Before it was an exhibition space, the building functioned as part of an early 20th-century working waterfront. Front façade barn doors provided easy access for the tucking away of boat sails, and the 96-foot by 33-foot second-floor open plan with vaulted ceilings was ideal for additional storage.

In 1922, building owner Thomas E. Reed offered the property to neighboring artists for roughly $24,000. Current NSAA president, Anne Demeter, speculates on the reason for the sale price: “Throughout Cape Ann, there were places for people to board, and a lot of artists did,” she says. “A lot of people who had these buildings were paid in artwork.” Reed’s neighboring property housed artists who quickly paid for the place and established it as the North Shore Arts Association.

The building still marks Smith’s Cove Inlet, abutting a busy commercial marina and multiple fishery operations.
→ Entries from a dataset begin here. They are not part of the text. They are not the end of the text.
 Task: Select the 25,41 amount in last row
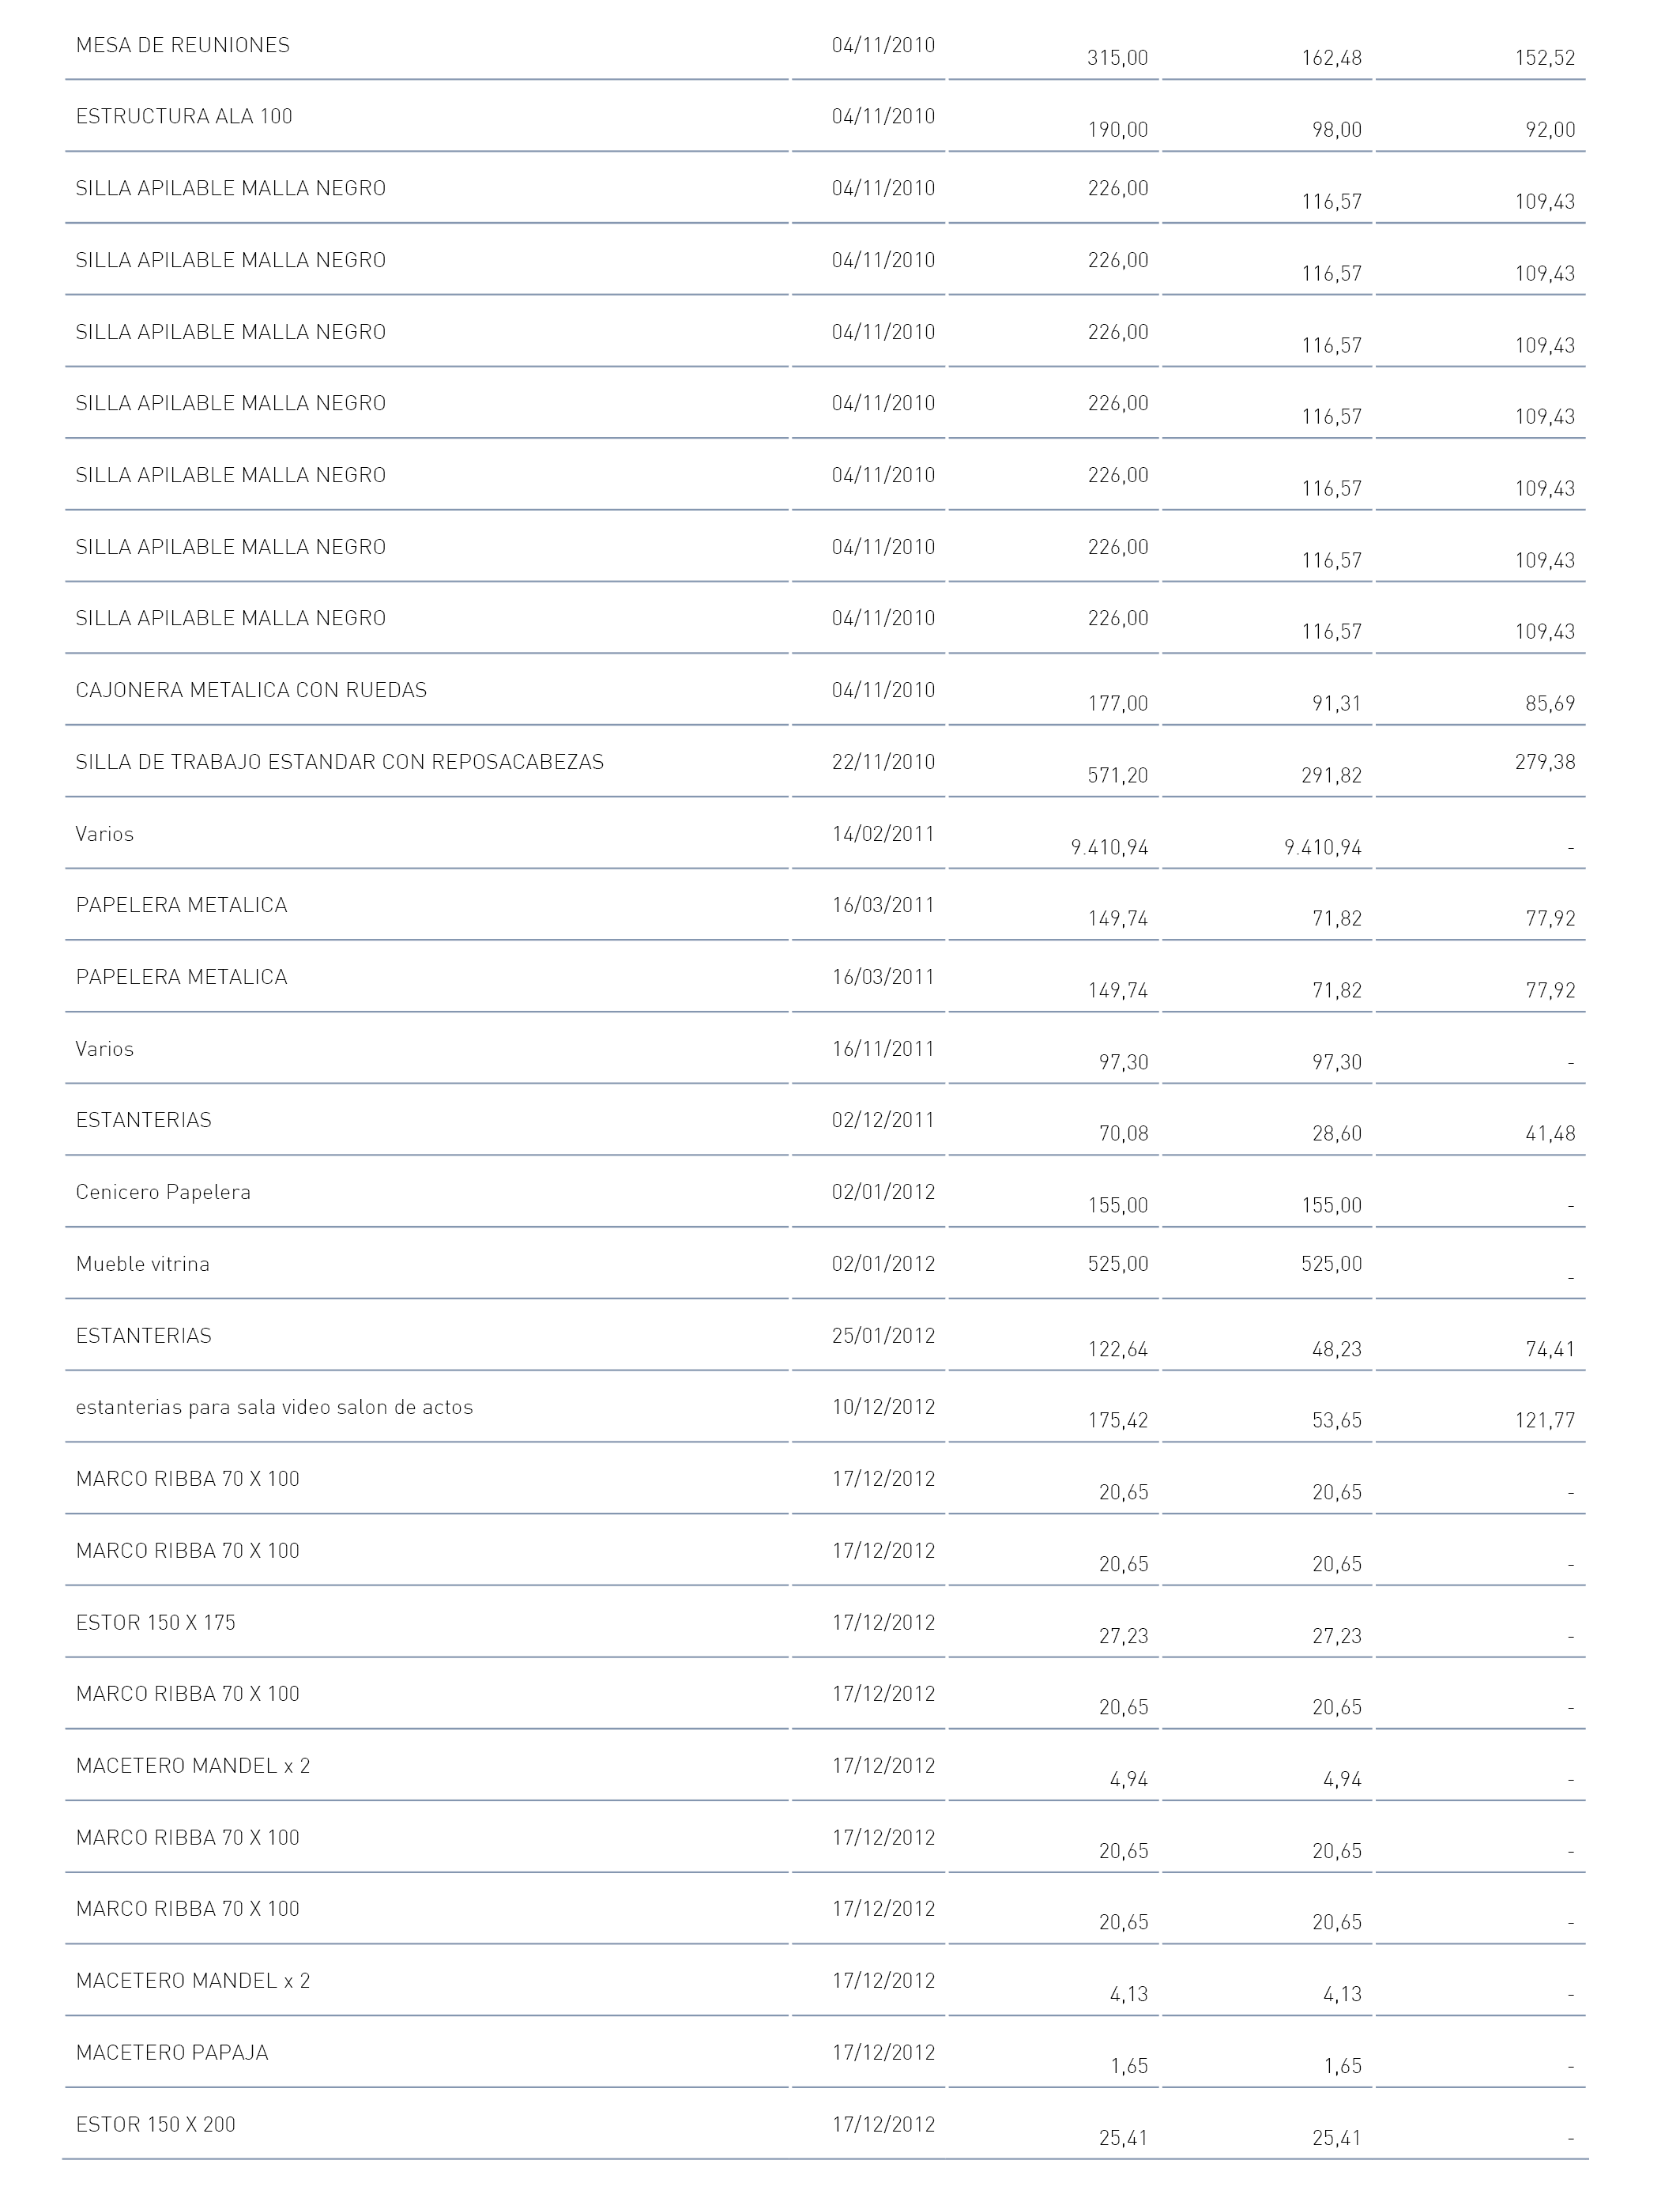point(1124,2138)
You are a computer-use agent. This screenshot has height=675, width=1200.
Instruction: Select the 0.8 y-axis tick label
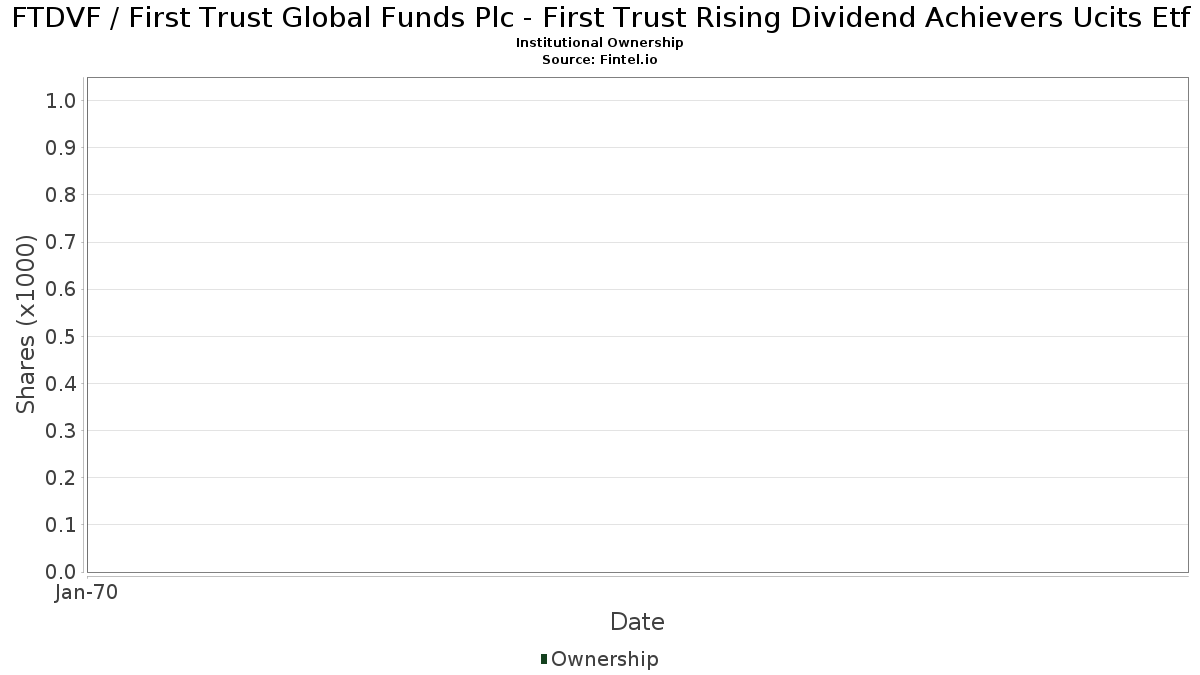point(61,195)
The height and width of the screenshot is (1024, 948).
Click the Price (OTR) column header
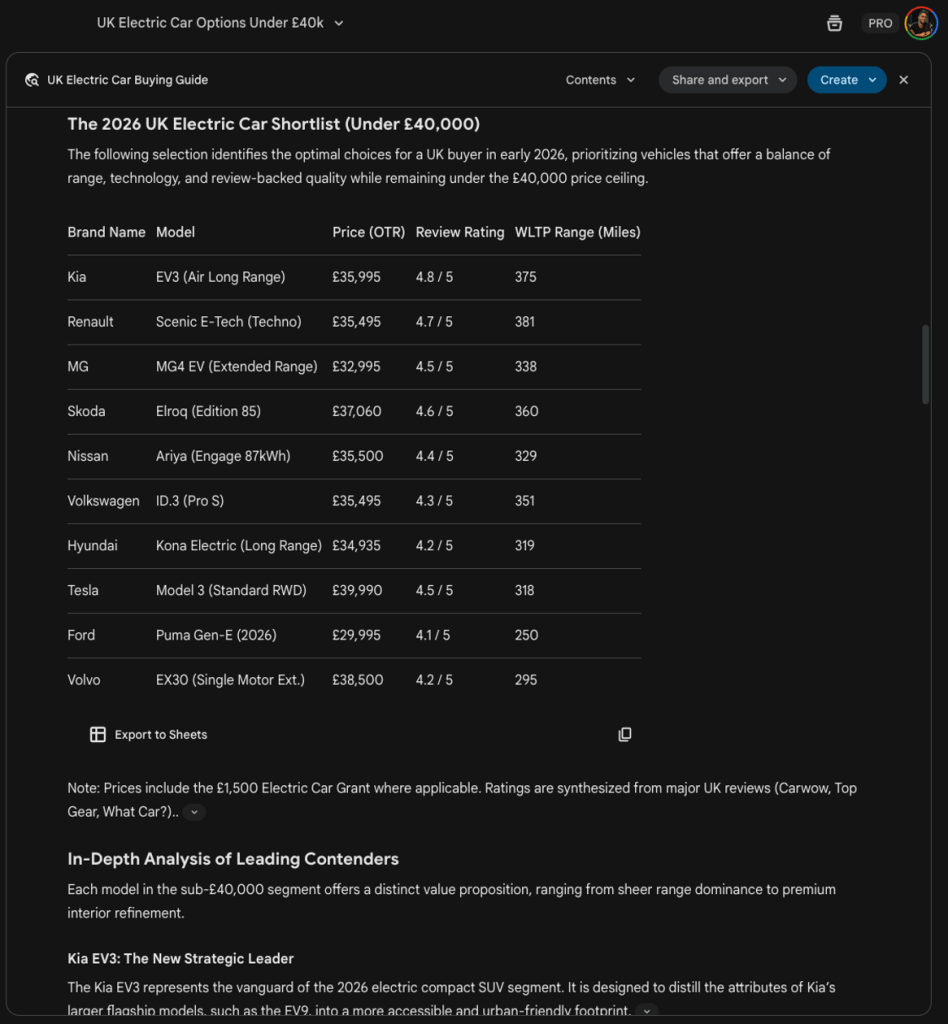point(368,232)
Stacked lobster traps hem the gravel parking lot at the harbor’s edge, where Brown’s Yacht Yard rents watershed slips. The scene is ripe for being put to canvas, and a catalyst for two centuries of artistic creation. Artist Fitz Henry Lane’s granite hilltop home protrudes on the parallel shore—the western-horizon view from NSAA’s front porch. Co-Vice President Anita Johnson describes the organization’s effort to maintain Cape Ann School’s maritime iconography: “[NSAA] feels very strongly about history and tradition…. The desire for artists to capture the effect of the light on the ocean and its surroundings is a major characteristic.” Painters from NSAA’s 600-member association prop easels in the gravel lot overlooking panoramic inspiration for Lane’s 19th-century maritime realism. The site is a destination for local artists, visiting exhibitions, and memorial displays. Post September 11, for example, artists consolidated work for the memorial show that incorporated steel beams from the Trade Center towers—welders cut crosses in the beams to create a solemn sculpture.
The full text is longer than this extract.